題目:
Given a m x n grid filled with non-negative numbers, find a path from top left to bottom right which minimizes the sum of all numbers along its path.
Note: You can only move either down or right at any point in time.
Example:
Input:
[
[1,3,1],
[1,5,1],
[4,2,1]
]
Output: 7
Explanation: Because the path 1→3→1→1→1 minimizes the sum.
題解:
這道題跟Unique Path系列是思路一樣的。

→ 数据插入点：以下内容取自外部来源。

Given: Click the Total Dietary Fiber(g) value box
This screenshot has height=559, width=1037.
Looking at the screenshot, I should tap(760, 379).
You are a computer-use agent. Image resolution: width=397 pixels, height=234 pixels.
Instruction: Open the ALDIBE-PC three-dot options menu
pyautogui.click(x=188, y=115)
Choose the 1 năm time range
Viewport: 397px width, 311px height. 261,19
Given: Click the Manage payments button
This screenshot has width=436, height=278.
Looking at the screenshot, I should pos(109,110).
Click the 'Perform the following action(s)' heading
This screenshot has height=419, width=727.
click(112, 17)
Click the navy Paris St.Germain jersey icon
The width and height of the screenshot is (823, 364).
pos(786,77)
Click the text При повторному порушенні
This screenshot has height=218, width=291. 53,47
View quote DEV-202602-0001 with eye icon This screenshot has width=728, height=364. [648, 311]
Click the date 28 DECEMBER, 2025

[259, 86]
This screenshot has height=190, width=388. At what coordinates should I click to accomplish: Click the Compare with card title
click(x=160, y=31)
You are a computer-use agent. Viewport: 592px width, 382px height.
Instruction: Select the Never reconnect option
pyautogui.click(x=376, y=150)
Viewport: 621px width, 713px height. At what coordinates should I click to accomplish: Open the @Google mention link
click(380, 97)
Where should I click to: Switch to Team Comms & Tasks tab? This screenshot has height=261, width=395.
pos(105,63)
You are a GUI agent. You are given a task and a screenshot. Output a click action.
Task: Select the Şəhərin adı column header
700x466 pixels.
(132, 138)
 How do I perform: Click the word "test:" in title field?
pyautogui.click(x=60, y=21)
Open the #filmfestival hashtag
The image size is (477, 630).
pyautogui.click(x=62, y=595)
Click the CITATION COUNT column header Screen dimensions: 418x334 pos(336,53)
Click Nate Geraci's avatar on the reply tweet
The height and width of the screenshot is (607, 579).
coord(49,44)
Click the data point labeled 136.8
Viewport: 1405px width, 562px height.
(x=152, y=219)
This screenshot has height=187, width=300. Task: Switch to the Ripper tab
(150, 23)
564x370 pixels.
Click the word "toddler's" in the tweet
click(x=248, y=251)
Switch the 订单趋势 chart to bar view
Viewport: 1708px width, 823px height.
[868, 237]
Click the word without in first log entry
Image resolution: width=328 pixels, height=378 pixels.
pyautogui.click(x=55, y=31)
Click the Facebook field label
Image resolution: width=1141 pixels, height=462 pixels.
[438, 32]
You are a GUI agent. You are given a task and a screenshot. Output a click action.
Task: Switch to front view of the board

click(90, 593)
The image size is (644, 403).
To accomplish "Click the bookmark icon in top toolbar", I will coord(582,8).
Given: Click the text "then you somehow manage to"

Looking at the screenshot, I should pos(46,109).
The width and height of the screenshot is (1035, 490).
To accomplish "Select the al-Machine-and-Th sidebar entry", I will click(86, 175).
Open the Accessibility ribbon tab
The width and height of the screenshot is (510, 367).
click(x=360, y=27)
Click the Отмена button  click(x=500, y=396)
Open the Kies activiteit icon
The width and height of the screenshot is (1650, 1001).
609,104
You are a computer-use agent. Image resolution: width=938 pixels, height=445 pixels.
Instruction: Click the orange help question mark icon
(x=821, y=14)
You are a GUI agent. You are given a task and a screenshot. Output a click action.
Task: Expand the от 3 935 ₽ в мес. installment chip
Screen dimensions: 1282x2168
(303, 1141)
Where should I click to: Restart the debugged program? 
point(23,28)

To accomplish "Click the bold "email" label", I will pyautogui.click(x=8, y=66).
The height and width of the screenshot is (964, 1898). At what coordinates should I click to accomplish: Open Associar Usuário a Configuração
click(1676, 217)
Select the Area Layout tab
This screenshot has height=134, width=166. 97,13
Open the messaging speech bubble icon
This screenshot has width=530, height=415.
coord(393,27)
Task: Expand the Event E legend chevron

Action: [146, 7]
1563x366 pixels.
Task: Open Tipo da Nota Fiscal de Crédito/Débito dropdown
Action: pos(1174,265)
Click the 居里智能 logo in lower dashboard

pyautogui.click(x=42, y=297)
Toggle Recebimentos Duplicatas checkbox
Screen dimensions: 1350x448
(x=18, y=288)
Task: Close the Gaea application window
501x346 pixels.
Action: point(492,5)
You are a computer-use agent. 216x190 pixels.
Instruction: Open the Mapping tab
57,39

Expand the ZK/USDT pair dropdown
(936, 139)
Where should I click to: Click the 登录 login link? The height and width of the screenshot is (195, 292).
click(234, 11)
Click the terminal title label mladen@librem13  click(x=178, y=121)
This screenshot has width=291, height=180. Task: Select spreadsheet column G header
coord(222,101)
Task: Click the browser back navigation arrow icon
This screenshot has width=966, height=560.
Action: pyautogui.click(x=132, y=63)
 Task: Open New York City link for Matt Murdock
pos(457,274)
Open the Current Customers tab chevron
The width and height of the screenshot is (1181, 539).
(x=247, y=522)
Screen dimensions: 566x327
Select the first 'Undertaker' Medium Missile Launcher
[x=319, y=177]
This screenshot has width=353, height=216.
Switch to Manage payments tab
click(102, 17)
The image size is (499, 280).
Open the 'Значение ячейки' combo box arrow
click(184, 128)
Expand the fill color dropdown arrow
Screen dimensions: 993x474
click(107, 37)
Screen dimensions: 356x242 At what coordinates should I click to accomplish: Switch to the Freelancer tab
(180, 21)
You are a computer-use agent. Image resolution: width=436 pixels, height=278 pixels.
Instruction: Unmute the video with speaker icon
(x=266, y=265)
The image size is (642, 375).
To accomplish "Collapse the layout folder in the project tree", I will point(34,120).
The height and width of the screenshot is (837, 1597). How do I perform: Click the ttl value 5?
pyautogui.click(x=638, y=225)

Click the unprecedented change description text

具體思路看代碼就很清楚了
代碼如下:
public class MinimumPathSum {
public static void main(String[] args) {
/**
* Given a m x n grid filled with non-negative numbers, find a path from top
* left to bottom right which minimizes the sum of all numbers along its path.
*
* Note: You can only move either down or right at any point in time.
*
* Example:
*
* Input: [ [1,3,1], [1,5,1], [4,2,1] ] Output: 7 Explanation: Because the path
* 1→3→1→1→1 minimizes the sum.
*/
int[][] grid = { { 1, 3, 1 }, { 1, 5, 1 }, { 4, 2, 1 } };
System.out.println(minPathSum(grid));
System.out.println(minPathSum(new int[][] { { 1, 2, 5 }, { 3, 2, 1 } }));// 6
}
public static int minPathSum(int[][] grid) {
if (grid == null || grid.length == 0 || grid[0] == null || grid[0].length == 0) {
return 0;
}
int rowNum = grid.length, colNum = grid[0].length;
int[][] dp = new int[rowNum][colNum];
dp[0][0] = grid[0][0];
for (int i = 1; i < rowNum; i++) {
dp[i][0] = dp[i - 1][0] + grid[i][0];
}
for (int j = 1; j < colNum; j++) {
dp[0][j] = dp[0][j - 1] + grid[0][j];
}
for (int i = 1; i < rowNum; i++) {
for (int j = 1; j < colNum; j++) {
dp[i][j] = Math.min(dp[i - 1][j], dp[i][j - 1]) + grid[i][j];
}
}
return dp[rowNum - 1][colNum - 1];
}
}